Harden Talks About Rehab Start

DES MOINES -- After being pushed back a day because of a battle with the stomach flu, Chicago Cubs right-hander Rich Harden made a rehab start for Class AAA Iowa Monday, recording six strikeouts in 4 2/3 innings of work.

Harden, who has been on the disabled list since late May with a mid-back strain, put forth a strong outing against the Round Rock Express, allowing one earned run, three hits and two walks. He left the game in the fifth inning with a 4-1 lead.

Harden was aided in the third with a four-run rally, which he contributed to with a walk and a run scored. In the fourth, he executed a sacrifice bunt to further his cause.

Iowa won the game, 10-3, as Harden received a no-decision.

Harden consistently threw in the mid to upper 80's throughout his four-plus innings and topped out at 91 mph. He threw 70 pitches, 44 strikes.

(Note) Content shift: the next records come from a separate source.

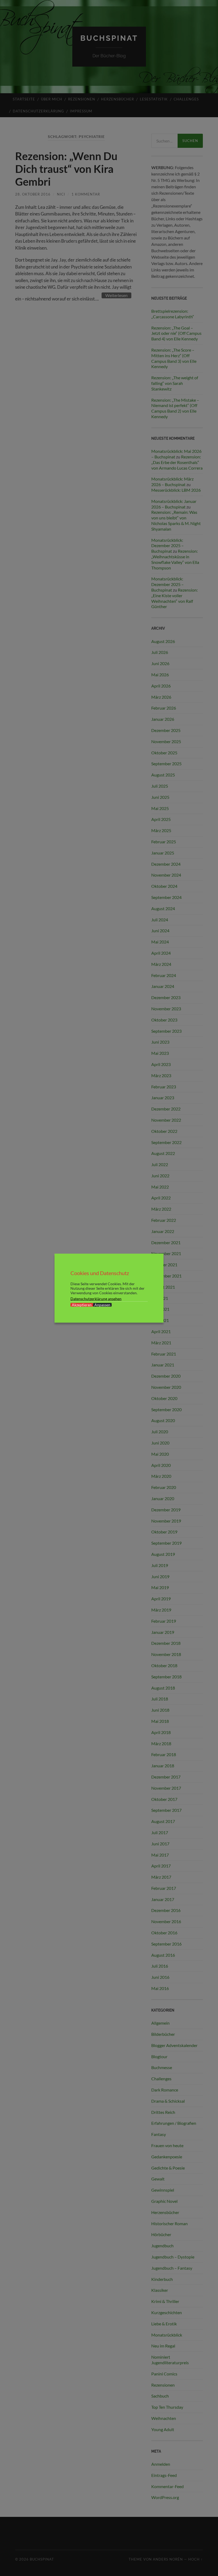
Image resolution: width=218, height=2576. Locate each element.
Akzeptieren (82, 1305)
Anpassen (102, 1305)
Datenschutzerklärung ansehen (95, 1298)
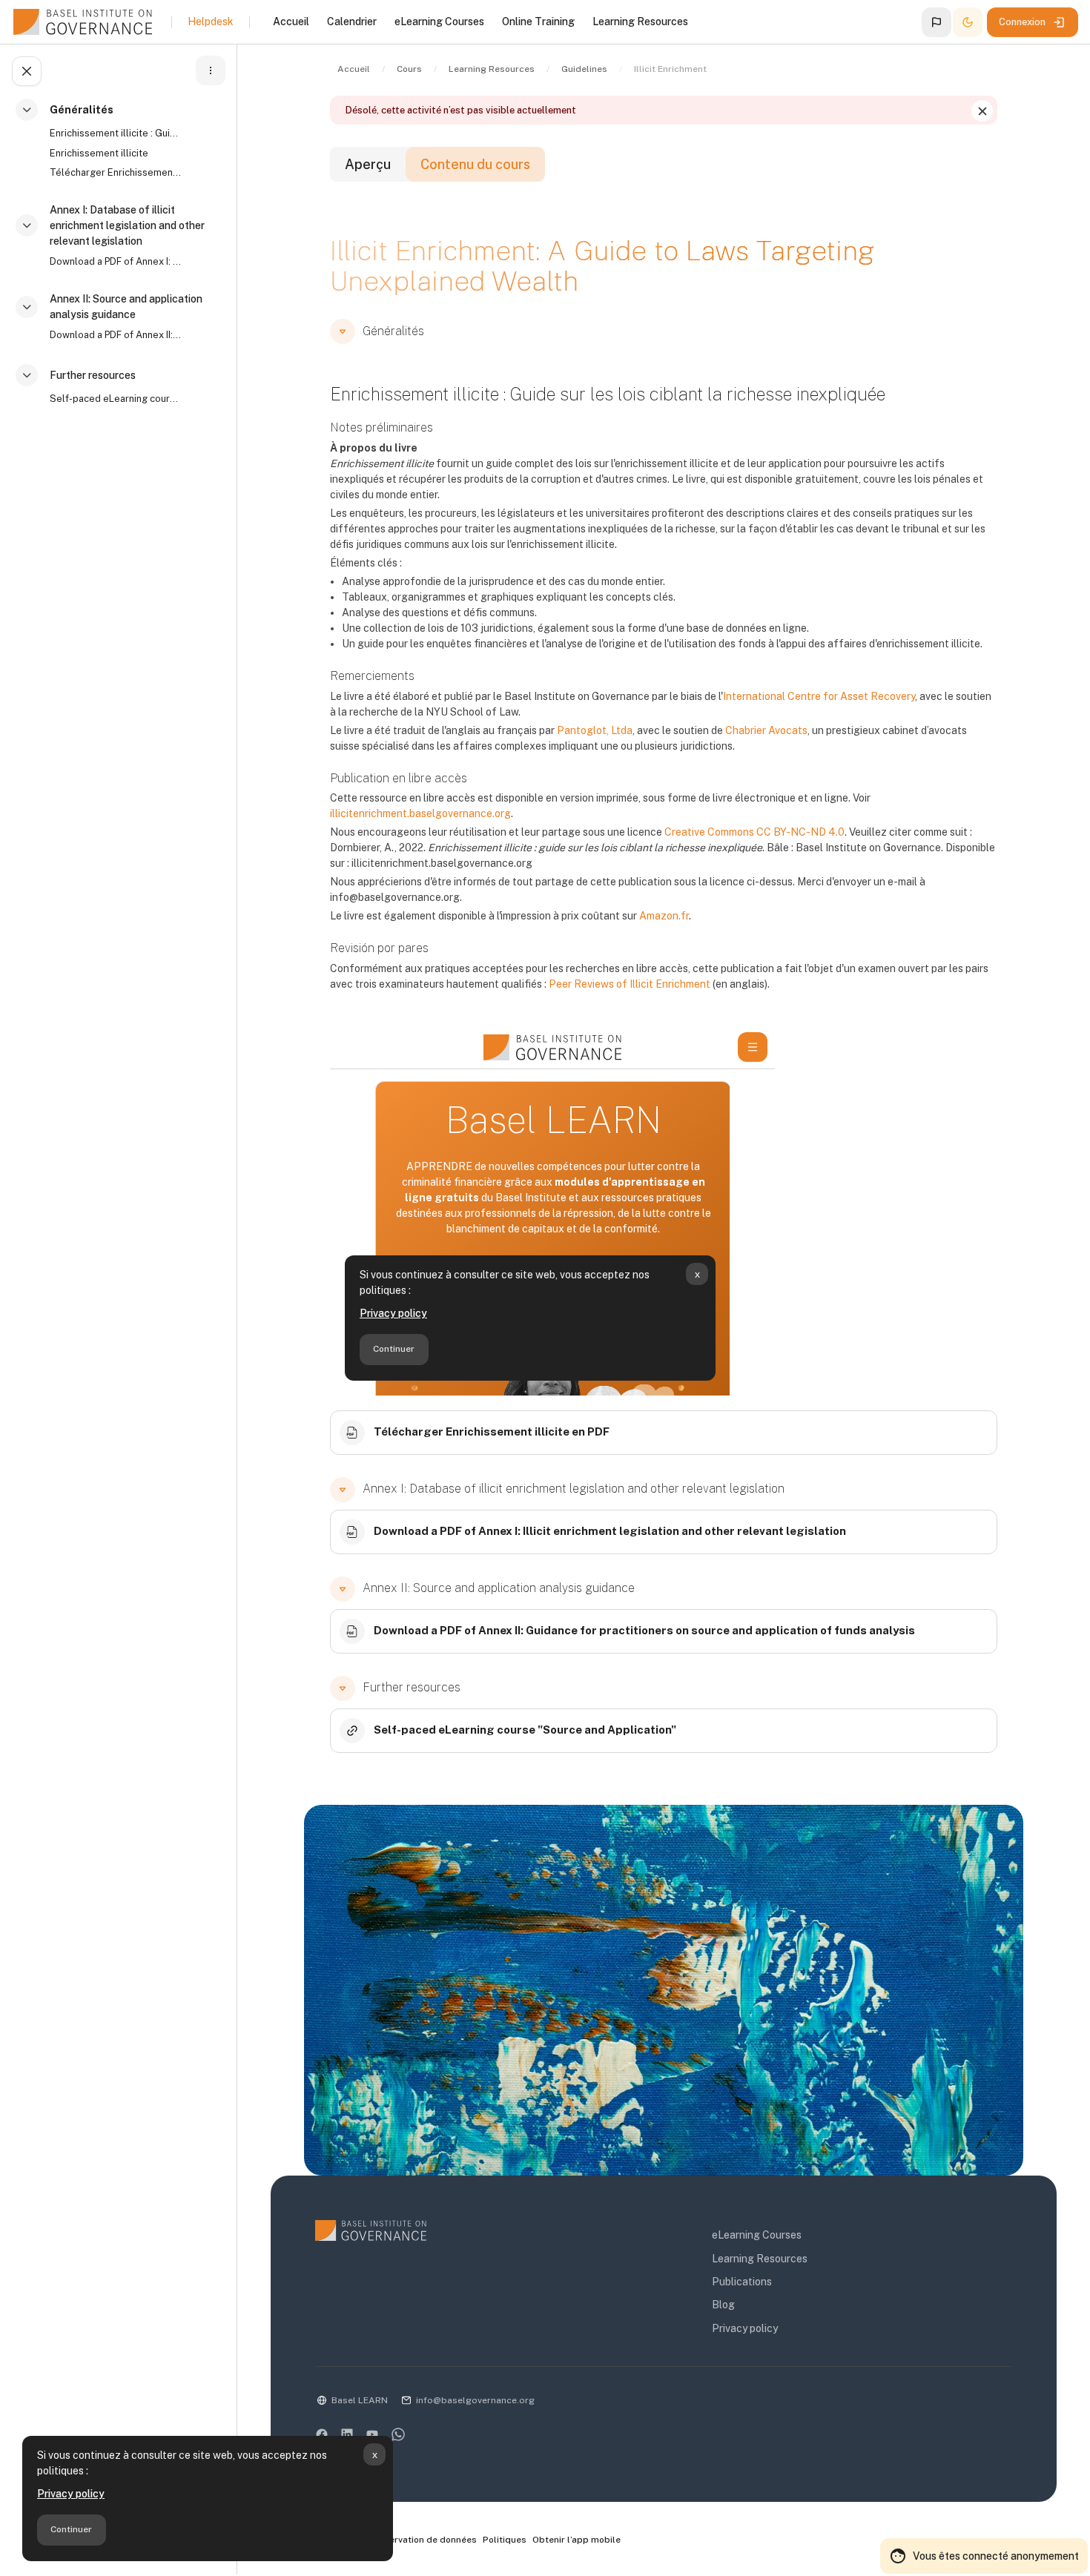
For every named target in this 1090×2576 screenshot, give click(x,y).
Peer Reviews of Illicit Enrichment (629, 984)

"It's different on the mound here just getting a little adrenaline going," Harden told reporters after the game. "I swear, the hardest I think I've ever thrown on a rehab was 93 [mph]."

Harden isn't planning on staying in Des Moines for long. He hopes to be starting for Chicago when the Cubs face the Minnesota Twins Saturday at Wrigley Field.

As far as Harden is concerned, he's 100 percent.

"I really wanted to get my pitch count up and get some work in. I'm ready to go." Harden said.

As for his parent club, Harden said he thinks it's only a matter of time before the Cubs start to click and put a string of wins together.

"Hopefully we'll hit a spot where we start to get on a roll and put everything together," Harden said. "It's like our pitching is there and our hitting isn't, or our hitting is there and our pitching isn't, and it's just (about) putting everything together."

Harden is ready to get back to Chicago, but said that Des Moines was an enjoyable experience for him.

"[Des Moines] isn't that small," Harden said. "Couple hundred thousand people. I grew up in Victoria, Canada, and that has a couple hundred thousand people, too. And I like the small-town feel. I love minor league towns. It's fun coming out to the baseball park and I've had fun."